Representatives of EU countries on Thursday postponed a decision on limiting to average fleet CO2 emissions to 95 grams per kilometer after a late intervention from Germany.
Berlin is worried that the target will harm the country's luxury carmakers such as BMW and Mercedes-Benz, which mainly sell large vehicles with high emissions.
Ford Motor said it was disappointed that a minority of member states was able to delay a "well-balanced" agreement.
"As a company committed to meaningful CO2 emission reductions through advanced technology, Ford is disappointed. We will now have to regroup within the industry to determine the next steps," Ford said.
German Chancellor Angela Merkel said that she blocked the deal because of concerns the measure would cost jobs in the auto industry. "This is also about employment," Merkel told reporters in Brussels on Friday after a European Union summit.
"At a time when we're spending days sitting here talking about employment, we have to take care that, notwithstanding the need to make progress on environmental protection, we don't weaken our own industrial base," Merkel said.
A spokeswoman for Ireland, which holds the rotating EU presidency, said several delegations had asked for more time to study the agreement. The UK and the Netherlands also supported a postponement.
German automakers complain that tougher CO2 limits favor French automakers Renault, PSA/Peugeot-Citroen and Italy's Fiat that mainly sell smaller cars with low emissions.
Germany has been lobbying for weeks to shelter its premium car sector from the tighter regulations by campaigning for loopholes, known as supercredits. These allow manufacturers to carry on producing vehicles with high emissions provided they also make some very low emissions vehicles.

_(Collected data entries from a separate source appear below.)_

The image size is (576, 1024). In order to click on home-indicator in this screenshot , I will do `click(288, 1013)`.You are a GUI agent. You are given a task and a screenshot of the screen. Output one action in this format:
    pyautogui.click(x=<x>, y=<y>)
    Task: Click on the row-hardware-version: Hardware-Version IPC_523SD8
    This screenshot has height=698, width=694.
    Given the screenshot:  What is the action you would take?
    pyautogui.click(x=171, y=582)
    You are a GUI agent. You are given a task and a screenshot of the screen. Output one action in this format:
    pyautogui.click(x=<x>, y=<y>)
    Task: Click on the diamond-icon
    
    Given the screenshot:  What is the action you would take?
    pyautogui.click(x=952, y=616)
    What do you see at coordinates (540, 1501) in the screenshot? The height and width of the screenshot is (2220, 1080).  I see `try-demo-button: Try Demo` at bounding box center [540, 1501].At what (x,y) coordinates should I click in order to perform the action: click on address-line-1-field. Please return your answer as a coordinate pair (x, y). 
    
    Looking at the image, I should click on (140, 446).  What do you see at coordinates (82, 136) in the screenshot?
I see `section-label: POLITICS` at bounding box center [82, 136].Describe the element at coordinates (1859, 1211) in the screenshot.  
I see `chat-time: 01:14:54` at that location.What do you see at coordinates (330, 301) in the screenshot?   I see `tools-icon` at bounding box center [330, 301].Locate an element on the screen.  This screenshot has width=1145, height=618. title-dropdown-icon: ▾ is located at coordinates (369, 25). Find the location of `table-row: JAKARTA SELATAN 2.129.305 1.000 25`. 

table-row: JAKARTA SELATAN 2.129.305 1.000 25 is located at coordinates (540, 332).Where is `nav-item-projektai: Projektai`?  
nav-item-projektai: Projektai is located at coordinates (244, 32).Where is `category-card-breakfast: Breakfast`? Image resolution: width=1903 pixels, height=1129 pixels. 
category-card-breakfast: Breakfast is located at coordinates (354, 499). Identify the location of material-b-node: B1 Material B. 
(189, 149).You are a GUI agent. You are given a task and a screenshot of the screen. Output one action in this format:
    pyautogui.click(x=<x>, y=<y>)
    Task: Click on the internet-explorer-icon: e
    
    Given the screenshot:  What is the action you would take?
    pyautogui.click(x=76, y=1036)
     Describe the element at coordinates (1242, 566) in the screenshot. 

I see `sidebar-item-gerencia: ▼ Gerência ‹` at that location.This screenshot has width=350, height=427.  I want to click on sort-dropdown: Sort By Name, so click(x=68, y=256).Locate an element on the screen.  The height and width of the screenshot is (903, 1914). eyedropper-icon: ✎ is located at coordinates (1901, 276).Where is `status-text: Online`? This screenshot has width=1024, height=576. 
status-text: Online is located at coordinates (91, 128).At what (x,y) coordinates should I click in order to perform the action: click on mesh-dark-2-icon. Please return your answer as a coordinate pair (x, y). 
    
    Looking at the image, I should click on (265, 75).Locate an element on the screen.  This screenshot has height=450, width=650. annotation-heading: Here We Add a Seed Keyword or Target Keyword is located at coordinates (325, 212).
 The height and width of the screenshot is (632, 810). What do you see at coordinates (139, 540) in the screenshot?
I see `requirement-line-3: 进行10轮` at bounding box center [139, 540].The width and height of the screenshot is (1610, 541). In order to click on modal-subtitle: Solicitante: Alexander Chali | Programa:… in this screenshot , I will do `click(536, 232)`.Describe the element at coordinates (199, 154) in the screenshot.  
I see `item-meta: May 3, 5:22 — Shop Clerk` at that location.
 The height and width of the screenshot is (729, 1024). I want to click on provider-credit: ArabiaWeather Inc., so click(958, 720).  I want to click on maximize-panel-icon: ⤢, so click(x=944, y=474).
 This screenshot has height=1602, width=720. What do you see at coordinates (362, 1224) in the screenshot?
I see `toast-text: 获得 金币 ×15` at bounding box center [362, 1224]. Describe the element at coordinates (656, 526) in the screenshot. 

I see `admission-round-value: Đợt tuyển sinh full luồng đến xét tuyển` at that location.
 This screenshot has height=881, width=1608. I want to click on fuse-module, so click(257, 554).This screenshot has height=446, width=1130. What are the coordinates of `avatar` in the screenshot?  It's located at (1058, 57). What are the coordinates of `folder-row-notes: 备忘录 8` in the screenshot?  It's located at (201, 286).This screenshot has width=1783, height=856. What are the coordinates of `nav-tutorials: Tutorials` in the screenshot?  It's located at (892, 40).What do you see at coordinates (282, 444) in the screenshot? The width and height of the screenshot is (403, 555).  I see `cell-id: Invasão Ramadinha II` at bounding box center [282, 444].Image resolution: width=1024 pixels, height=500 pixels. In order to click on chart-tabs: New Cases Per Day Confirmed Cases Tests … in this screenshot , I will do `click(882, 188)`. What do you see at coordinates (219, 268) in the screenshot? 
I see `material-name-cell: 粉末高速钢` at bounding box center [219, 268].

"With such an important policy decision, it's important that prudence trumps speed," German auto-industry lobby VDA said in a statement. "Therefore, it's correct that sufficient time to review compromise suggestions are allowed."
On Monday, Ireland brokered a compromise deal that allowed automakers to continue to offset sales of electric and other green vehicles against those of cars with high emissions, but the agreement achieved less than Germany had hoped for.
The deal needed qualified-majority support from national governments. That failed to materialize at a two-day meeting of EU leaders billed as a jobs summit that ended on Friday. It now falls to Lithuania, which takes over the bloc's rotating presidency from Ireland on July 1, to propose a new date for a decision on the matter.
Campaigners have voiced outrage at Germany's tactics, saying consumers risk missing out on the savings linked to lower-emission, more fuel efficient cars, as well as being bad for climate policy.
Monique Goyens, director general of the European Consumer Organization (BEUC) said it was "a clear case of the concerns of a handful of companies taking precedence over consumers' interests."
The 95g/km CO2 limit is equivalent to gasoline use of 4 liters per 100km, 59 U.S. mpg or 71 UK mpg. Supporters say the target would encourage innovation as well as reduce CO2 emissions that are said to contribute to climate change.